§ Extrait du document:
--

Ce moment-là est un point
de bascule. Vous décidez qu’il faut vous éloigner ?
L.
: Il m’a frappée comme s’il voulait me tuer... Je suis
entrée à l’hôpital. J’ai été aidée par une assistante sociale,
par les policiers aussi. Cette fois-ci, je porte plainte. Au
commissariat, on me dit, « Madame, vous ne rentrez pas chez
vous ». À cette période, j’ai commencé à travailler, je fais des
ménages. Là je suis en arrêt de travail, mais je veux reprendre.
L’assistante sociale me met en relation avec la Samu social pour
que je sois hébergée, j’y resterai plusieurs mois. Lui a
interdiction de m’approcher. L’assistante sociale me donne aussi
les contacts d’associations dont La Cimade, pour m’aider avec
mon titre de séjour.
Parce
que je veux rester ici, je veux continuer de travailler, et je
ne veux plus avoir peur.
Vous
appelez La Cimade. C’est bientôt Pauline qui vous recevra
lors de la permanence du mardi soir. Pauline, à ce
moment-là, quelle bénévole êtes-vous ?
Pauline :
Quand
je rencontre L. à l’automne 2018, je suis bénévole depuis un
an et demi. En parallèle, je travaille au sein d’une
institution en charge de la protection des femmes. Je suis
donc déjà sensibilisée à la thématique des violences et je
m’intéresse aux droits des personnes étrangères. C’est pour
ces raisons que j’ai rejoint la permanence. Etant donné qu’on
y reçoit des femmes très fragilisées, l’environnement est le
plus sécurisant possible : on accueille les personnes sur
rendez-vous une fois qu’un premier échange téléphonique a
permis d’évaluer si on peut les accompagner dans leurs
démarches. La Cimade n’intervient pas sur tous les pans
sociaux, on se concentre sur l’accompagnement au droit au
séjour, au droit d’asile, et dans toutes démarches liées aux
violences. Le plus souvent, les femmes sont prises en charge
en parallèle par des structures sociales.
Dans
le cas de L. quel sont les enjeux immédiats à régler ?

--

§ Consignes de travail:
A. Réécrivez toutes les lignes de données ci-dessous en remplaçant « orange » par « yellow », sans rien modifier d'autre. N'incluez pas les images dans votre réponse.
B. Rédigez la suite de l'entretien sur l'accompagnement de L. par La Cimade, en commençant après la dernière question posée.

--

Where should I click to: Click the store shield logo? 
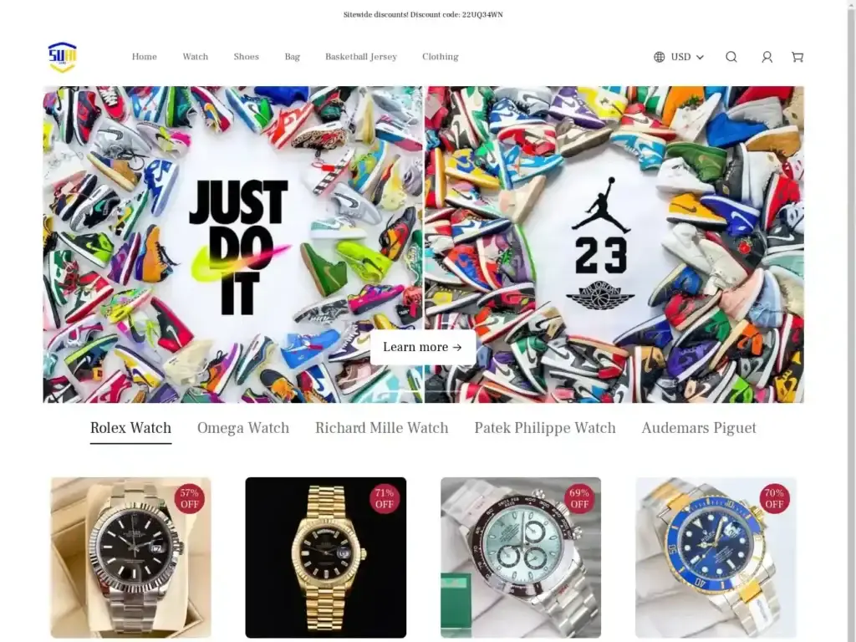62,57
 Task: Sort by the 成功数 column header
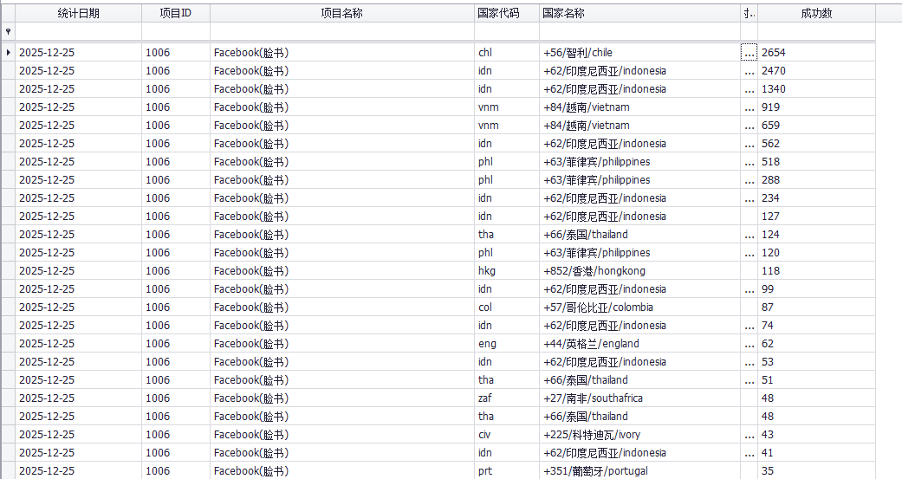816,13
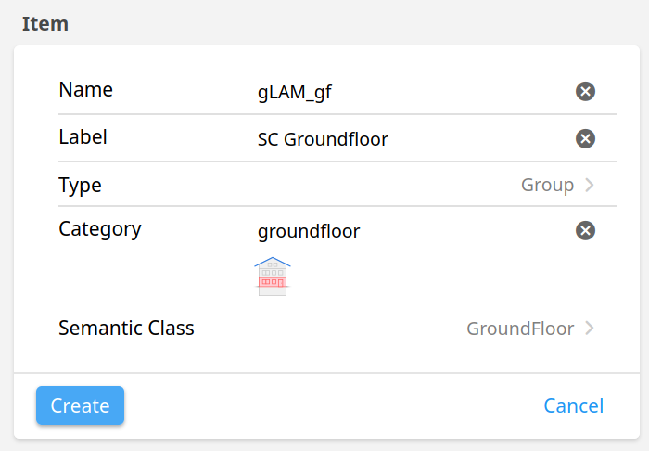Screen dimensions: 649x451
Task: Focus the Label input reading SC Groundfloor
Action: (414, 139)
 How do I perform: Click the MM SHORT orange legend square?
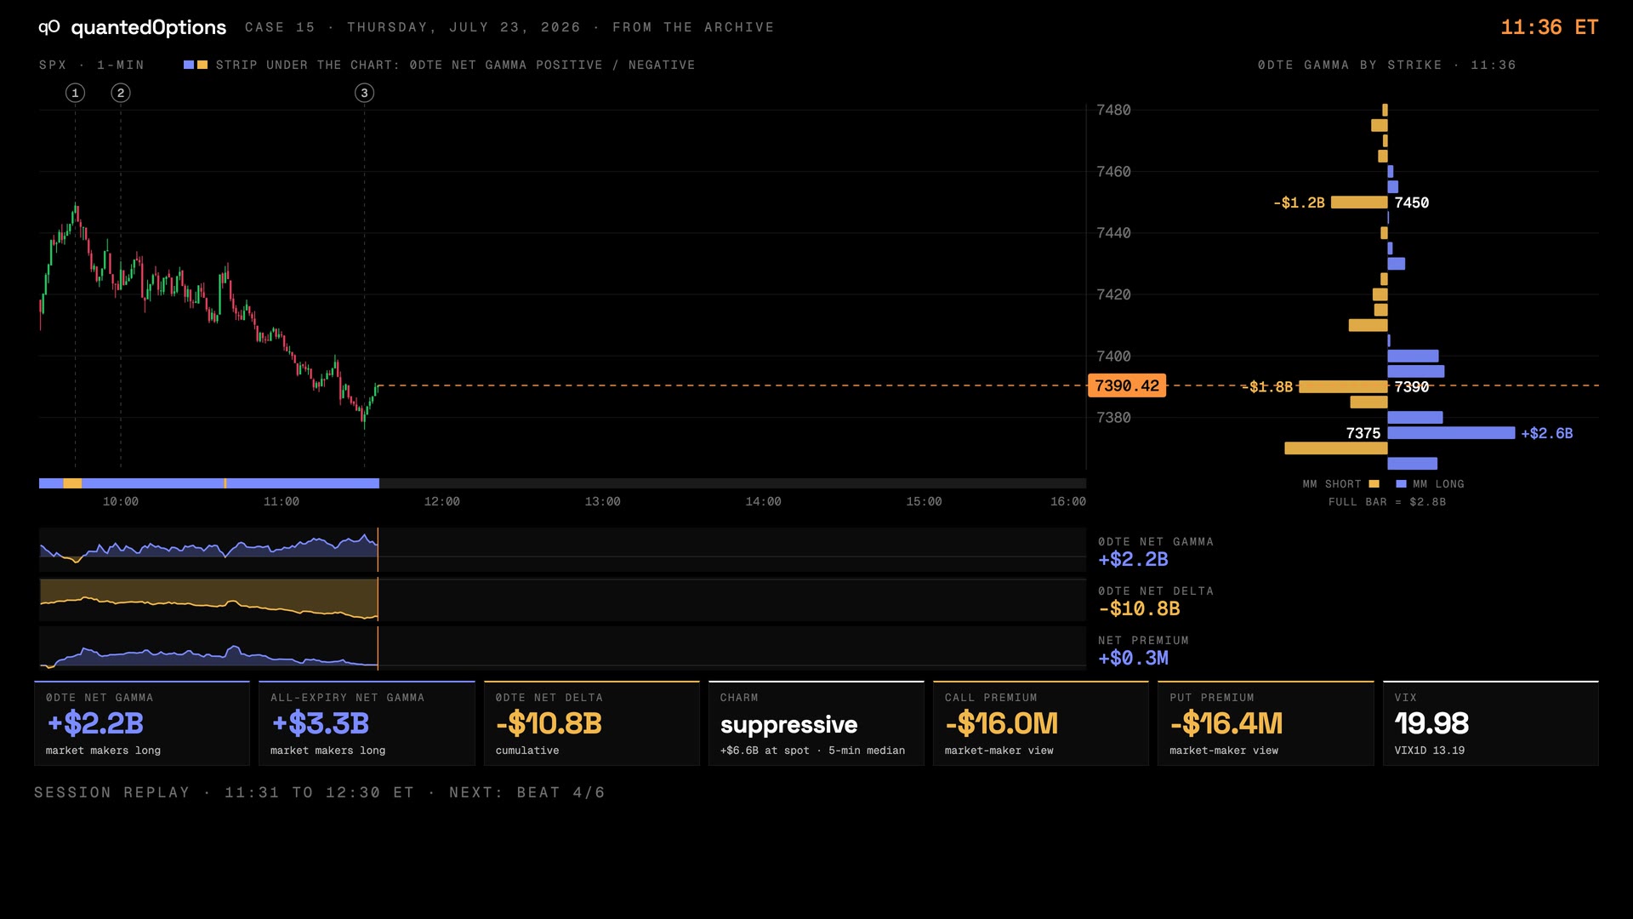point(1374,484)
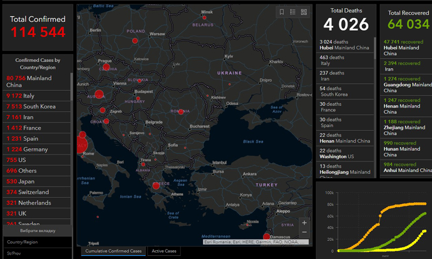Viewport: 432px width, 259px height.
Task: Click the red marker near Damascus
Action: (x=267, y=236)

--

§ Réponses par consigne:
A.
Where should I click to: Click the store shield logo? 
62,57
 Task: Sort by the 成功数 column header
816,13
Screen dimensions: 649x451
Task: Focus the Label input reading SC Groundfloor
Action: (414, 139)
 How do I perform: Click the MM SHORT yellow legend square?
point(1374,484)
Viewport: 432px width, 259px height.
Task: Click the red marker near Damascus
Action: (x=267, y=236)

B.
Pauline :
L’enjeu
principal est le renouvellement de son titre de séjour. Parmi
les fondements du droit au séjour pour les femmes victimes de
violence, un article stipule qu’en cas de violences
conjugales, le titre de séjour de la personne violentée peut
être renouvelé de plein droit. Sauf que dans le cas de L., s’y
ajoute le cas particulier de sa nationalité algérienne. En
raison d’un accord franco-algérien datant de 1968, ces
éléments de droit français sur le séjour ne sont pas
applicables. On doit demander un titre de séjour sur le
fondement des violences « par analogie », et la décision de
lui accorder sera à la discrétion du préfet et non de plein
droit, comme pour les autres personnes. Dans nos lettres, on
souligne que cette pratique est discriminatoire pour les
femmes algériennes, que cela les empêche de bénéficier de
titres de séjours pluriannuels (de deux ans par exemple). De
fait, on doit recommencer un dossier tous les six mois, avec
le stress associé pour la personne de se retrouver sans
papier... Le dossier de L. étant de plus en plus solide, on
s’apprête à demander une carte de résident.
Vous
vous souvenez de votre premier rendez-vous ?
L. :
Oui, je me souviens très bien de la rencontre avec madame
Pauline. J’étais si triste. Elle m’a écoutée, elle a été très
douce. J’ai vu les larmes dans ses yeux, comme si elle avait
envie de pleurer avec moi, je n’oublierai jamais ça. C’est une
personne de confiance, presque la seule autour de moi. Parce
que j’ai perdu confiance en tout le monde.
Pauline :
Le chemin parcouru par L. est remarquable… Quand je l’ai
rencontrée, elle était anéantie. Elle s’est battue sur tant
d’aspects. Il y eut ainsi le procès très douloureux de
l’ex-conjoint. Il a été condamné en 2019 mais il a fait appel,
ce n’est donc pas tout à fait terminé.
Pauline
à
L. : Vous avez réussi à prendre votre vie en main,
je suis si fière de vous.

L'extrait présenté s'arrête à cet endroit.